◆ INSTRUCTIONS TO FOLLOW ◆
From the listing below, pull each line that includes "will".
DATA TO PROCESS section start
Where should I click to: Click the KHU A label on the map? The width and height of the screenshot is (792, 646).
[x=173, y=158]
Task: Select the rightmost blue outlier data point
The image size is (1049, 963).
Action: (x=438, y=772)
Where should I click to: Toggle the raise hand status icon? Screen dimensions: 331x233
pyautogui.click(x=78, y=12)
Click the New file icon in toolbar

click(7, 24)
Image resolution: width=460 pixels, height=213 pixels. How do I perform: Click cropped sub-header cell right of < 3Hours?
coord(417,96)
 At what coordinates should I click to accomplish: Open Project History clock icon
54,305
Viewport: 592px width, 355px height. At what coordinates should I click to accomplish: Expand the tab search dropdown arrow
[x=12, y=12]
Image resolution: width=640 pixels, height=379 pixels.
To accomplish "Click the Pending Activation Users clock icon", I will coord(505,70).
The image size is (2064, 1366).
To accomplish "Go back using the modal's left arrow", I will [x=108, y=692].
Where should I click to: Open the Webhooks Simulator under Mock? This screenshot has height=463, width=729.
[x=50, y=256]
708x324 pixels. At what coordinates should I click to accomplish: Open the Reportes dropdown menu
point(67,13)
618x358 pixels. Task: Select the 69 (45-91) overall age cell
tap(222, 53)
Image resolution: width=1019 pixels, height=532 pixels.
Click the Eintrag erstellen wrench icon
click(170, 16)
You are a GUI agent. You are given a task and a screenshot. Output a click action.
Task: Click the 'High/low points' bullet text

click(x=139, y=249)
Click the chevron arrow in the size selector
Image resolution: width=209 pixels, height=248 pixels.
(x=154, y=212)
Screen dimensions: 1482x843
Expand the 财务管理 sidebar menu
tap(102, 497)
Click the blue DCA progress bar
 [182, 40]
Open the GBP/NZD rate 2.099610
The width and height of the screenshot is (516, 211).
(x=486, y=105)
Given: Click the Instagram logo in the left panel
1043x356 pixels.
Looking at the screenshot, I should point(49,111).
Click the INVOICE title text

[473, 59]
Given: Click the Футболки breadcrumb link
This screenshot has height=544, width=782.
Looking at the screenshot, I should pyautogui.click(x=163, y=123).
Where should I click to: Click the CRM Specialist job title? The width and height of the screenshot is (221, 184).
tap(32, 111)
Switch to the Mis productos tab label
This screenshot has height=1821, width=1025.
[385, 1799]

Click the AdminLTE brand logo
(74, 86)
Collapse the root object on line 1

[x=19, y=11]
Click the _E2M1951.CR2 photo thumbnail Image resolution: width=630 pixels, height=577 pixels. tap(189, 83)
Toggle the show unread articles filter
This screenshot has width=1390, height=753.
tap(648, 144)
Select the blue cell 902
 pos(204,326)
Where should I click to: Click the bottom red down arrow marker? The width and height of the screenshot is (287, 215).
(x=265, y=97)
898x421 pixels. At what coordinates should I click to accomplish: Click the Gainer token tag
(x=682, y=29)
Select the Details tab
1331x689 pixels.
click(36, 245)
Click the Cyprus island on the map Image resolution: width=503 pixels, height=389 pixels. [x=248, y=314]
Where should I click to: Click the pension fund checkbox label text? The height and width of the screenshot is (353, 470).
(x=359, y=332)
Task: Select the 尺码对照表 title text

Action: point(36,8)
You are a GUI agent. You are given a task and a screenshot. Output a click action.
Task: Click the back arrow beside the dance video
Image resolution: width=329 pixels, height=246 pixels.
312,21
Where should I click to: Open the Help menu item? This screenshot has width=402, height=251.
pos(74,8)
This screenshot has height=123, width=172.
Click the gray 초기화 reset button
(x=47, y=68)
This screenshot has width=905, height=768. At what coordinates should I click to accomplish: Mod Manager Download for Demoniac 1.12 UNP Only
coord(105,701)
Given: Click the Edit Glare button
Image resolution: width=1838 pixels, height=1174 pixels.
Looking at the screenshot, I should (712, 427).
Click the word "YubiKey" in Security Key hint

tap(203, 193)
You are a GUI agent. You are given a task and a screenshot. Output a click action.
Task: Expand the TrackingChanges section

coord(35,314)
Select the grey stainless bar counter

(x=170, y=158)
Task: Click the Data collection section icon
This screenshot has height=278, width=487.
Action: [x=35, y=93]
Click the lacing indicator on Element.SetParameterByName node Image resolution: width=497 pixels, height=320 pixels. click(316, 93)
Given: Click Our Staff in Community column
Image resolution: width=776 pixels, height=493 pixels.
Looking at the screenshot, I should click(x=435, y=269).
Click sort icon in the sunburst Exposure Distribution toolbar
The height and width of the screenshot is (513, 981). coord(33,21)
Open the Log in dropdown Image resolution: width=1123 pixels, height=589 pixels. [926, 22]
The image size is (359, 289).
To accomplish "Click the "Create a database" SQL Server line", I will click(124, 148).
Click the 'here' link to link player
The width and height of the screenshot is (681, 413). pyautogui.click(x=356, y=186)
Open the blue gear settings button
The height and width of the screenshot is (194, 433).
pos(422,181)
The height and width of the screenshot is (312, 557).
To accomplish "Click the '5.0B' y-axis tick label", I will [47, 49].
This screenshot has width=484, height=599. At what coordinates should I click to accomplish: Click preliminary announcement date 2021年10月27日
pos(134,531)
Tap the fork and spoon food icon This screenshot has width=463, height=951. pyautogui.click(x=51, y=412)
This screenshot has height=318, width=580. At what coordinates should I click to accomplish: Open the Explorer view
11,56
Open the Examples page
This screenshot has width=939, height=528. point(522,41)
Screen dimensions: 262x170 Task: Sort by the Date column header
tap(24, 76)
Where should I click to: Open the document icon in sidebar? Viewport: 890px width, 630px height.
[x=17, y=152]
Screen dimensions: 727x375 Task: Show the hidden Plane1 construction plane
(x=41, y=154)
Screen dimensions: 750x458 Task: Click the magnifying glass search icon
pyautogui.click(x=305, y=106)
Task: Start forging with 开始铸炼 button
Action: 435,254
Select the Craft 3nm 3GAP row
DATA TO PROCESS section end
◆ OUTPUT OF THE EXERCISE ◆
To accomplish "Click the Pending Activation Users clock icon", I will coord(505,70).
To accomplish "Go back using the modal's left arrow", I will [x=108, y=692].
To accomplish "Click the "Create a database" SQL Server line", I will click(124, 148).
To accomplish "Click the '5.0B' y-axis tick label", I will [47, 49].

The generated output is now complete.